Anyway, once I became convinced that smoking would help my anxiety, I actively tried to take up smoking, but my nurse/guard did everything she could to discourage me. In the end, because she made it almost impossible for me to start smoking, I didn’t take it up. I’m eternally grateful to her.
Before my breakdown, I went to sleep the minute my head hit the pillow. But with all the medication I was taking, sleep just wouldn’t come. The anxiety was just too powerful. Sleeping pills were discouraged long-term because they’re so addictive. So access to them was very restricted.
When I was released from the hospital in the care of my psychiatrist, he started right in trying to treat my anxiety so that I could sleep. He pointed out that lack of sleep would put me back in a manic stage and I would have to return to the hospital. Understandably, I became extremely anxious about trying to get enough sleep. So anxious that it affected my ability to sleep. I would lay awake until 2 am, knowing that if I didn’t get to sleep I would get manic. The anxiety was so bad that I would lay in bed trying to get to sleep, my teeth clenched so tightly that my jaws hurt. So we (my psychiatrist and I) worked on finding a way to get me to sleep and keep me asleep.
Over a period spanning many months, “we” went through many different drugs looking for one that worked. I would buy one (expensive) drug, take it for a few weeks and abandon it when it didn’t work.
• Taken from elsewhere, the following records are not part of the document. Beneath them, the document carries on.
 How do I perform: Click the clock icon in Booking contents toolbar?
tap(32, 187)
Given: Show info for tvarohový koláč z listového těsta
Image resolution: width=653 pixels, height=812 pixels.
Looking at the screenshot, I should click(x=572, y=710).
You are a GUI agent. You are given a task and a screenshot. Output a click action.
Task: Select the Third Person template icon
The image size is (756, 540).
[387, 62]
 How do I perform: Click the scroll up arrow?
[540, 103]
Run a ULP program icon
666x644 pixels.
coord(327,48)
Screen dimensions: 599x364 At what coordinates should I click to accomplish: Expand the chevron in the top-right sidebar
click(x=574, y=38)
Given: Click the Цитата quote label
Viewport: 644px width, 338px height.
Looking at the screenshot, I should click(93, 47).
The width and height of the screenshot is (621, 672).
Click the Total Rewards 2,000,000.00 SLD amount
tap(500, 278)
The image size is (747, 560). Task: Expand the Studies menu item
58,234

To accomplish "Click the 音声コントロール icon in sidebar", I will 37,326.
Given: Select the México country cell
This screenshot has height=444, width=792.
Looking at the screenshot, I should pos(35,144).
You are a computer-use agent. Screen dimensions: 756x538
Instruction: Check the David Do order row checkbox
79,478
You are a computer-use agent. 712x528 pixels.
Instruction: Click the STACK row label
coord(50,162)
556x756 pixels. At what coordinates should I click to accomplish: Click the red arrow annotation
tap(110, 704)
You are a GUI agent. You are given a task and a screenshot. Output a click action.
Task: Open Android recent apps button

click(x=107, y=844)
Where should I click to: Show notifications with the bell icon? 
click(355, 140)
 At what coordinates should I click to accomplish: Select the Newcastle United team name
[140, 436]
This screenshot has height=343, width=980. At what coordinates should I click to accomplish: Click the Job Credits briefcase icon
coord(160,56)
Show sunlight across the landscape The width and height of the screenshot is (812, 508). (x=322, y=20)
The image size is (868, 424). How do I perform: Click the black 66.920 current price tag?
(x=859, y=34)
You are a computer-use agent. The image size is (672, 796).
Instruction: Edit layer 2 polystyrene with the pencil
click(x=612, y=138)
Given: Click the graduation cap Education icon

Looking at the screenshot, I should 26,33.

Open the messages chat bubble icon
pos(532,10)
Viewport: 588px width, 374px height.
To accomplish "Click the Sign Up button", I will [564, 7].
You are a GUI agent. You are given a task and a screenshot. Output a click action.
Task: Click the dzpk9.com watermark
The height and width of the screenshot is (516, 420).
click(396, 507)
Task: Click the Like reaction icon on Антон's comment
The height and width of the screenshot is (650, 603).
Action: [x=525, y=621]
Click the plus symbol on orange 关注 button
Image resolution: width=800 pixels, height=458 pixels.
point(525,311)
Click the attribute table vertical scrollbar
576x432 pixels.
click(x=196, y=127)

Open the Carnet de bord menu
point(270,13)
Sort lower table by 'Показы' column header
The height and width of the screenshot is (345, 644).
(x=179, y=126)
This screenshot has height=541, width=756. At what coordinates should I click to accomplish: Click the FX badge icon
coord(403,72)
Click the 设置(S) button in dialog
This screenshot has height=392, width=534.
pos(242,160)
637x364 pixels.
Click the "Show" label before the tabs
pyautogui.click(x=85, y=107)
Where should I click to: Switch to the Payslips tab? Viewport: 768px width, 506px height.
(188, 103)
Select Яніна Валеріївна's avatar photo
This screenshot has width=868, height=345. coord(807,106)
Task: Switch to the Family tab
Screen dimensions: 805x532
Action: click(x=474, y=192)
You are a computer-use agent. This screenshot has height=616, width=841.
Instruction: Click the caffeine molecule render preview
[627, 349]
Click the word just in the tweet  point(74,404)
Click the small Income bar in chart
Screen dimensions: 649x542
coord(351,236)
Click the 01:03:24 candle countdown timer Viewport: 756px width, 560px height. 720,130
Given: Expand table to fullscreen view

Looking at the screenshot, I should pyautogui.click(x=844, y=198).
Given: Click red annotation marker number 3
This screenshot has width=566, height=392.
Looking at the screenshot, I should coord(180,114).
Then I would buy another (expensive) drug and take it for a few weeks, abandoning it because it didn’t work. On and on it went, racking up hundreds of dollars for drugs that didn’t work. Finally, we found Seroquel. It’s an anti-psychotic that also acts as an anti-anxiety drug for me, and I can take up to 400 mg of it if I have to. Although I take just 200 mg of it at night, just knowing that I can take up to 400 mg makes getting to sleep much easier.
Fortunately for me, I didn’t become addicted to sleeping pills or start smoking. I’m learning other ways to handle my anxiety.